▶ _Задание_: Объясните, почему в тексте о доме Зорге размеры комнат указаны в количестве циновок татами.

═══ Предоставленный текст

На первом этаже небольшого деревянного дома Зорге находилась гостиная размером в восемь циновок татами – стандартной мерой жилого пространства в Японии была традиционная циновка из рисовой соломы размером примерно в 1,6 м[2], – столовая в четыре с половиной татами, маленькая кухня и ванная с японским напольным туалетом. Поднявшись по узкой лестнице, вы попадали в кабинет в восемь татами, где стояли книжные стеллажи, шкафы для картотеки и софа, единственный западный предмет мебели. В доме был частный телефон, что было большой новинкой в этом районе. В спальне размером в шесть татами некое подобие европейской кровати создавалось из уложенных друг на друга нескольких традиционных японских матрасов-футонов.

По мнению немецких гостей, дом был крошечным, спартанским и невозможно грязным. Писатель Фридрих Зибург говорил, что это место “язык с трудом повернется назвать летним домом”[24], и вспоминал две-три комнаты размером чуть больше стола, “заваленные книгами, бумагами и разнообразными предметами повседневного обихода”[25]. По словам Рудольфа Вайзе, главы официального информационного бюро Германии (Deutsches Nachrichtenhuro, или DNB), “недостатки” двух комнат наверху “с точки зрения обстановки, комфорта и даже чистоты не поддаются описанию”. Пара бронзовых и фарфоровых статуэток были единственным доказательством, что дом принадлежал человеку с претензией на хороший вкус[26].

══════
═══ Предоставленный материал

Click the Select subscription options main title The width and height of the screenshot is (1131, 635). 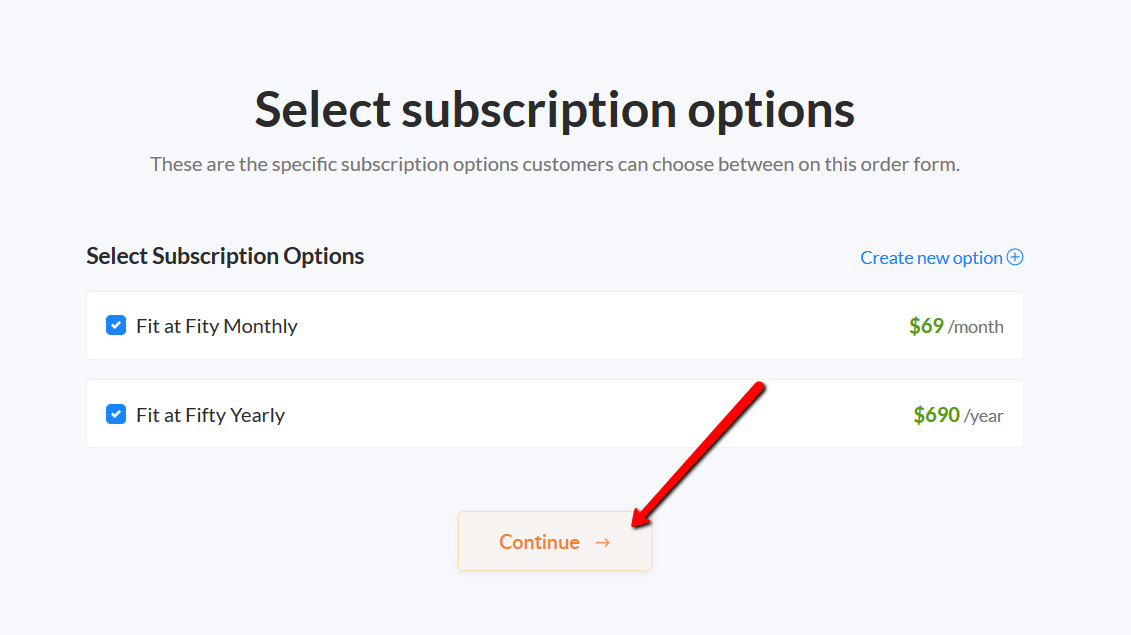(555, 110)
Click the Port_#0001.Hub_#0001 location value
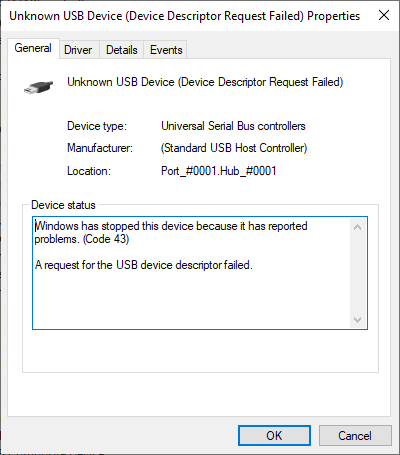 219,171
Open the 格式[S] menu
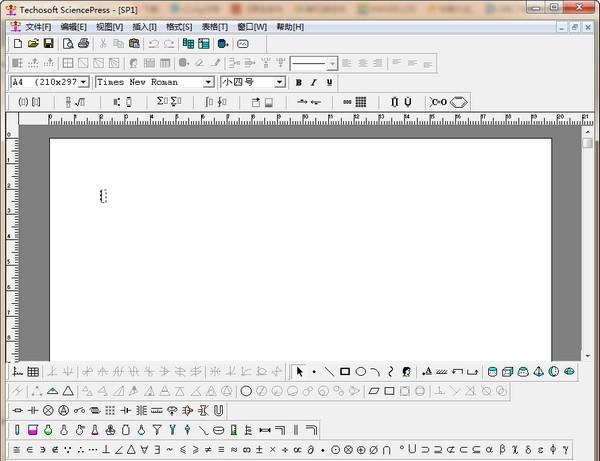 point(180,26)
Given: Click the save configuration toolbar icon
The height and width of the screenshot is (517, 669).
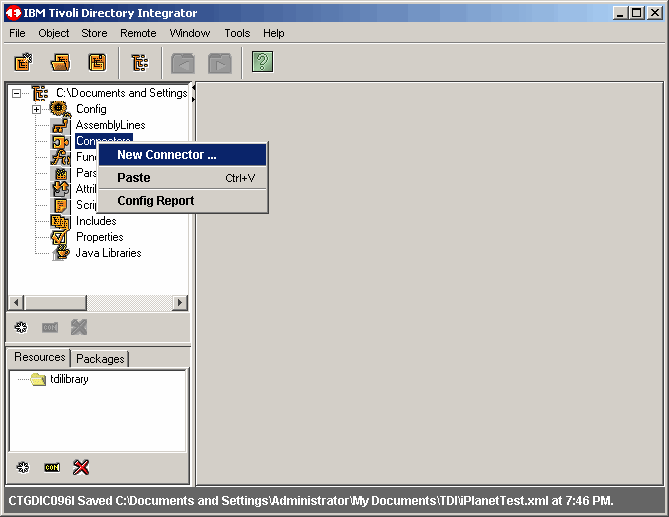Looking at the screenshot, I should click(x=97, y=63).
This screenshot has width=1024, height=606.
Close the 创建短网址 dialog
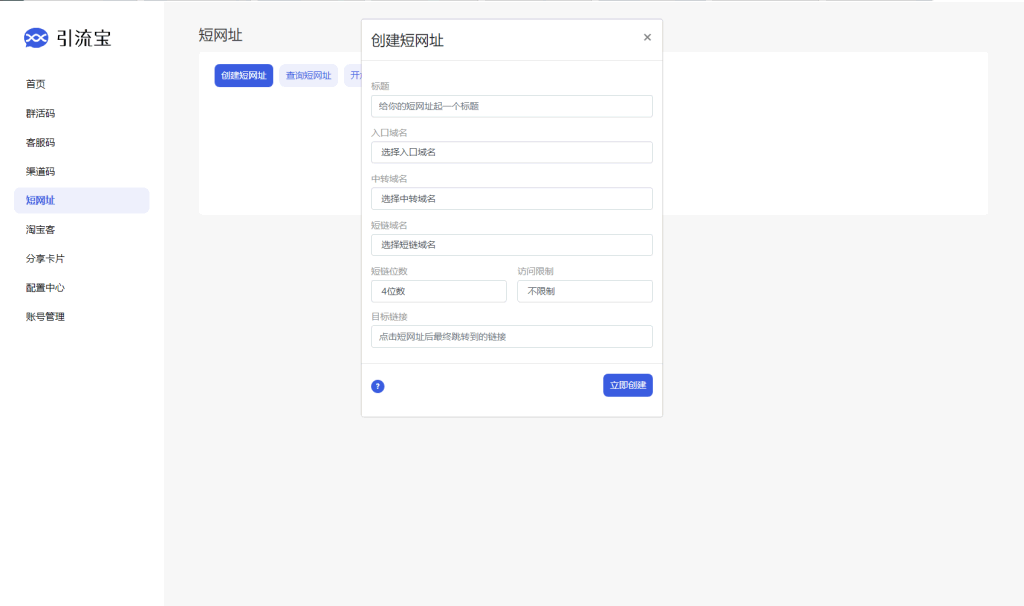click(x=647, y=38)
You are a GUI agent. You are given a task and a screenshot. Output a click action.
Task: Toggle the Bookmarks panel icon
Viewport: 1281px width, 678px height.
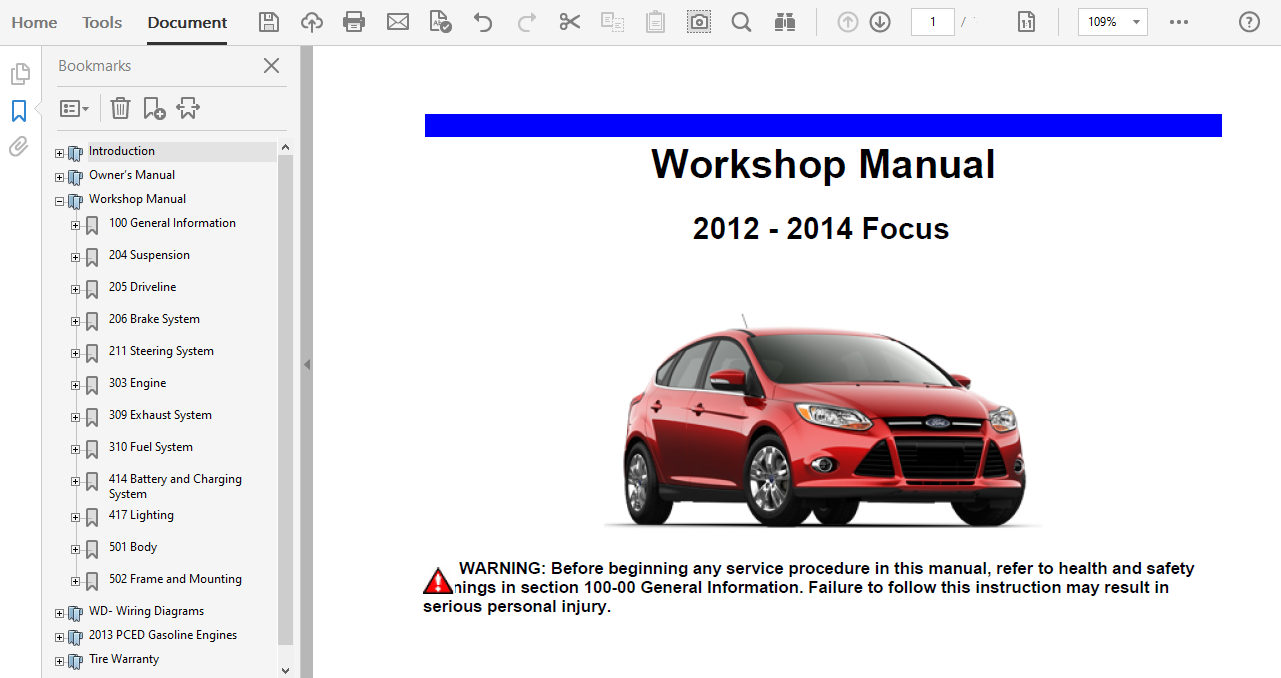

══════

▶ _Результат задания_: Стандартной мерой жилого пространства в Японии служила традиционная циновка татами из рисовой соломы, поэтому площадь гостиной, столовой, кабинета и спальни выражена в числе таких циновок.